▶ [CHALLENGE 1]: Copy the entries below verbatim, from the first line of the entries up to and including the line with "Action: coord(600,260)".

Charcoal burning is one of the oldest human crafts. The knowledge gained from this industry still contributes to the solution of energy problems today. Due to its historical and cultural importance, charcoal burning and tar distilling were incorporated in December 2014 into the register of the Intangible Cultural Heritage in Germany by the Kultusministerkonferenz.
History and technique
Medieval charcoal burners
Since the Iron Age, high temperatures have had to be produced for iron smelting, for glassmaking and for the working of precious metals. Charcoal has been used to do this for centuries and, in order to produce it, entire forests were felled. With the increasing use of stone coal from the 18th century, the charcoal burning industry declined.

▶ [INFORMATION GIVEN]:
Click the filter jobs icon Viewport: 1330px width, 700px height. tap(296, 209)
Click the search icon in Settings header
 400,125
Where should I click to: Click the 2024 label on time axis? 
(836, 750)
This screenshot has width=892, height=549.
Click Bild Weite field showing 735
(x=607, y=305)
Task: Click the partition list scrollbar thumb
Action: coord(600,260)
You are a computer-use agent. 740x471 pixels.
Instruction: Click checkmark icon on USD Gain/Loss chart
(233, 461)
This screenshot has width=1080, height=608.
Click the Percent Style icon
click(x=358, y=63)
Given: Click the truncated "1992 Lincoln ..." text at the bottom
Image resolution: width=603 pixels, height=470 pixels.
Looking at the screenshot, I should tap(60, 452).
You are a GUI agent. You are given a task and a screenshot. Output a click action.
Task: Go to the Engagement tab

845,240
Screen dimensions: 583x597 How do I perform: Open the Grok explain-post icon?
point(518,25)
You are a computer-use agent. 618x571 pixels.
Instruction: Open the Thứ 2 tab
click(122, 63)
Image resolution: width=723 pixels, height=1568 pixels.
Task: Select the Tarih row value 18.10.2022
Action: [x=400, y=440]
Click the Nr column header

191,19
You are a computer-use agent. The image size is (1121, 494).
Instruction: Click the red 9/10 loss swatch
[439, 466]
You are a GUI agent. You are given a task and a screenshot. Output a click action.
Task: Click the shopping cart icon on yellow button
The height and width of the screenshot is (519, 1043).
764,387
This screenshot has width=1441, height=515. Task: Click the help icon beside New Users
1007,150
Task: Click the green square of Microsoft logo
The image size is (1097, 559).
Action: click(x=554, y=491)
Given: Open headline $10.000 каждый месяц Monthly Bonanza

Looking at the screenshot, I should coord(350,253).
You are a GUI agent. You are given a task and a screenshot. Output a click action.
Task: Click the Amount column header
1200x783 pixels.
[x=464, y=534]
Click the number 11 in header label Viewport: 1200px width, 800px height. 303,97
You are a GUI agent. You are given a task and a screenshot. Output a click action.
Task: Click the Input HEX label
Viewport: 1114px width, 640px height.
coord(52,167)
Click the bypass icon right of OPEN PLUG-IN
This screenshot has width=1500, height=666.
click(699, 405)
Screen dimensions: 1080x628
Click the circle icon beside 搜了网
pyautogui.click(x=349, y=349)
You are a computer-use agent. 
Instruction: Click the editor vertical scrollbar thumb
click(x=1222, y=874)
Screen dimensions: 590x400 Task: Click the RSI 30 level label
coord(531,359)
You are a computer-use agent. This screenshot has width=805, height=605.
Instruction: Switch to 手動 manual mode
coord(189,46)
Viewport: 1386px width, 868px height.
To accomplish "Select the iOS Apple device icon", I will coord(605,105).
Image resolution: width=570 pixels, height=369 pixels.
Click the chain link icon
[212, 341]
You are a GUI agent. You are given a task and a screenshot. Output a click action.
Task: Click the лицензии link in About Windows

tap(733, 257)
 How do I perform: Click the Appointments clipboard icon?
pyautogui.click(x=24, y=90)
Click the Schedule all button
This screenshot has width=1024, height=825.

▶ [CHALLENGE 2]:
Answer these questions from the text on charcoal burning:
(a) In what month and year were charcoal burning and tar distilling added to the register of the Intangible Cultural Heritage in Germany?
(b) From which century did the increasing use of stone coal cause the charcoal burning industry to decline?
(c) What was felled in order to produce charcoal?

▶ [RESPONSE 1]:
Click the filter jobs icon Viewport: 1330px width, 700px height. tap(296, 209)
Click the search icon in Settings header
 400,125
Where should I click to: Click the 2024 label on time axis? 
(836, 750)
This screenshot has width=892, height=549.
Click Bild Weite field showing 735
(x=607, y=305)
Task: Click the partition list scrollbar thumb
Action: coord(600,260)

▶ [RESPONSE 2]:
(a) December 2014
(b) The 18th century
(c) Entire forests